So i’ve been working on a couple of new stories, one called Monday’s Menagerie which is set in a magical zoo, and i’ve just written a new story called The Woman Who Can Make Anything. It’s been a very productive couple of days, and I look forward to sharing them with you all.
On the topic of going after what you want I think it’s important to try and understand why people do not succeed at getting where they want. I think a great way to think about it is the same way you’d create a scientific experiment where you’d attempt to disprove your null hypothesis.

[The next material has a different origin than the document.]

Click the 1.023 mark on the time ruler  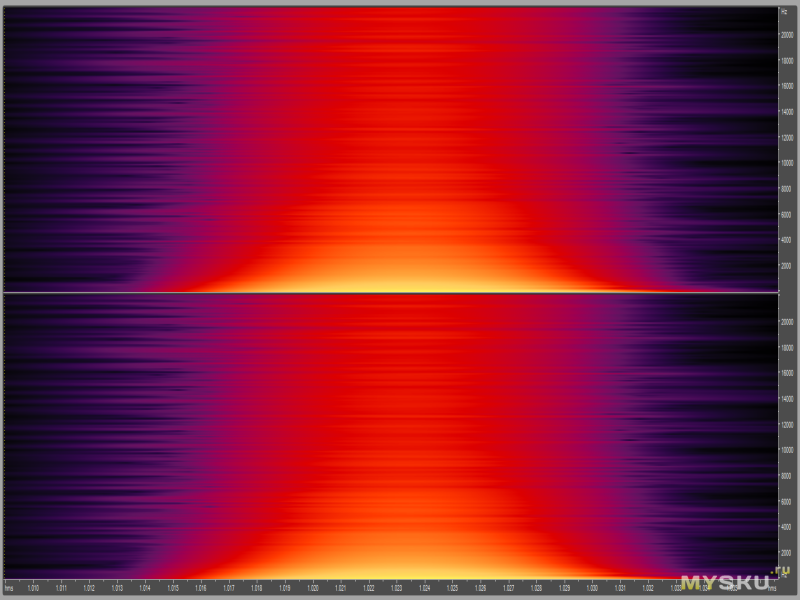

The null hypothesis is a prediction that states that whatever it is you’re looking at will not have an effect, which you attempt to reject allowing you to suggest that whatever it is you’re doing has some sort of impact. It’s a great way to think about goals and capability.
The other point to make is that peoples methodology and ways about getting what they want can be sloppy, leading to them missing the opportunity to figure things out. The result is the opinion that it’s simply not meant to be, and a boring job is then sort out to make amends for the silly dream.
My advice to you all would be to figure out how to reject the null hypothesis as soon as possible. If you want to be a writer start with a sentence, a poem, a short story. You assume that you cannot write, but then you prove that you actually can write, thus rejecting the null hypothesis.
Once you have this information it’s all about further study, different experiments and methods to try and prove that there is definitely something at work here. I think we misunderstand our capabilities in the same way we misunderstand how science is studied. It isn’t about proving things, it’s more about figuring out what works, trial and error, and making discoveries along the way.
So when you feel that you’re not good enough and those moments where you know for definite that you cannot create a good story or art, I want you to write a story so you can reject that null hypothesis. You might not make amazing art, but that’s just because your methodology is sloppy, and that’s pretty much where all the fun is.
Keep creating opportunities to reject that prediction that says you have no effect on art, figure out what methods work best, and gain enough confidence to try out new things. It’s easy to get caught up in the idea that you’re not any good, but when you make mistakes and you start thinking it’s true you should remember that it’s not fact, it was just a sloppy experiment.